DEV Community

Florian Horner
Florian Horner

Posted on

I'm a seller, not a developer — I triaged a Rust crash in a 1,300-star project

My smart home went dark on a weeknight.

I got home, tapped the light switch in Home Assistant — nothing. Every Govee light in my apartment — bedroom, living room, kitchen — showed “unavailable.” The service bridging my Govee devices to HA was stuck in a crash loop. I checked the logs and found this:

thread 'main' panicked at 'byte index 1 is not a char boundary; `用` is 3 bytes long'
Enter fullscreen mode Exit fullscreen mode

I don't write Rust. I sell cloud infrastructure at AWS. But my lights were off, the maintainer was asleep in a different timezone, and the issue tracker was filling up with other users hitting the same crash. So I opened Claude Code and started reading.

The crash

govee2mqtt is a ~1,300-star Rust project that bridges Govee smart home devices to Home Assistant via MQTT. It's the most complete integration available — and it's maintained by one person, wez.

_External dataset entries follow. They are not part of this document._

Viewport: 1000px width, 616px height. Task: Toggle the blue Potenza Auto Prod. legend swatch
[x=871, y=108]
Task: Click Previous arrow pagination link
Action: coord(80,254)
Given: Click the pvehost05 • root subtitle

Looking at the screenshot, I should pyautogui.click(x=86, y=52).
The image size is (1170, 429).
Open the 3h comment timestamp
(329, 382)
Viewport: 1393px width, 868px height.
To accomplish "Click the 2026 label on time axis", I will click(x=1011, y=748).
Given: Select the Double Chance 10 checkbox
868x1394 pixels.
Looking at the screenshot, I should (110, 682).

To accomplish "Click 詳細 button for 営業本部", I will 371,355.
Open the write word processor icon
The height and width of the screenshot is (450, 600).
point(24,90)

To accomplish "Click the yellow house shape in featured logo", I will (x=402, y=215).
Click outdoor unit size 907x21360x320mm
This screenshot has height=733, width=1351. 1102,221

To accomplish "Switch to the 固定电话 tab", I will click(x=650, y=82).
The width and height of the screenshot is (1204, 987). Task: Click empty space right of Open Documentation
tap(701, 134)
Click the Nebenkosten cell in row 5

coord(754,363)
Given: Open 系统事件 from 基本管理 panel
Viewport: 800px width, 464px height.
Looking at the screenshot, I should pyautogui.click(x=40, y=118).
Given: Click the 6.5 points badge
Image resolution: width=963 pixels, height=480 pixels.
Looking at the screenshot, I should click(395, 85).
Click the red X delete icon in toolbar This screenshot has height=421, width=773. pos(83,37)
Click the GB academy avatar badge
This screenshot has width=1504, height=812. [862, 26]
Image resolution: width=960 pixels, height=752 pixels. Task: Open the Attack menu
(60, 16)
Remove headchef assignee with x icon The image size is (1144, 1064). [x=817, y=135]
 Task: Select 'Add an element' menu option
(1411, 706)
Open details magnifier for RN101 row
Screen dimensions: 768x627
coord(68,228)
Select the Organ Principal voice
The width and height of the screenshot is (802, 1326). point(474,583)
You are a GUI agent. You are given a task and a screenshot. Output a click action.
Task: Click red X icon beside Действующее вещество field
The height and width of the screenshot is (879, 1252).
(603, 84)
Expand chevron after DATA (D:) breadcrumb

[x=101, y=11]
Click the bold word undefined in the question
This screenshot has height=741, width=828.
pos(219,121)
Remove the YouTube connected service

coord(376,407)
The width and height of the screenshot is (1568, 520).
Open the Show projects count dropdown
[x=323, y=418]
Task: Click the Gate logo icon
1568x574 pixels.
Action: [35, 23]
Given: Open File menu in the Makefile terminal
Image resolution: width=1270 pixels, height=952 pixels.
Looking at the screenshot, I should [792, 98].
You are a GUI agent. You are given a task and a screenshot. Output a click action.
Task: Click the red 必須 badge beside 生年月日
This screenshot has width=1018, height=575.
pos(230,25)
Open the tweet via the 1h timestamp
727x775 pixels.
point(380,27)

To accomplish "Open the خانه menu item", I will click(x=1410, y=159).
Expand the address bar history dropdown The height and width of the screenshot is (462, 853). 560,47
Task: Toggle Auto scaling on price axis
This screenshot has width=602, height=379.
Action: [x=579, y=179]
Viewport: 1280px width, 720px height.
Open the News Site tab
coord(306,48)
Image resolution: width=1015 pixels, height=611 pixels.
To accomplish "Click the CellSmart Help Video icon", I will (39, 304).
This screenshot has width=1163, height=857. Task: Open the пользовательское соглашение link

That morning, Govee pushed an API change. Preset names for multi-head lamps switched from English camelCase strings like "colorMode" to Chinese characters like "用于三灯头中的第二个" — "for the second of three light heads." Within hours, users started reporting crashes. The issue thread grew quickly — people whose entire smart home setups had stopped working.

But the reports were scattered. Some said "my H6076 crashed." Others said "all my devices are unavailable." One person was trying to exclude devices via a TOML config that the HA add-on variant doesn't even support. From the outside, these looked like different problems. They weren't.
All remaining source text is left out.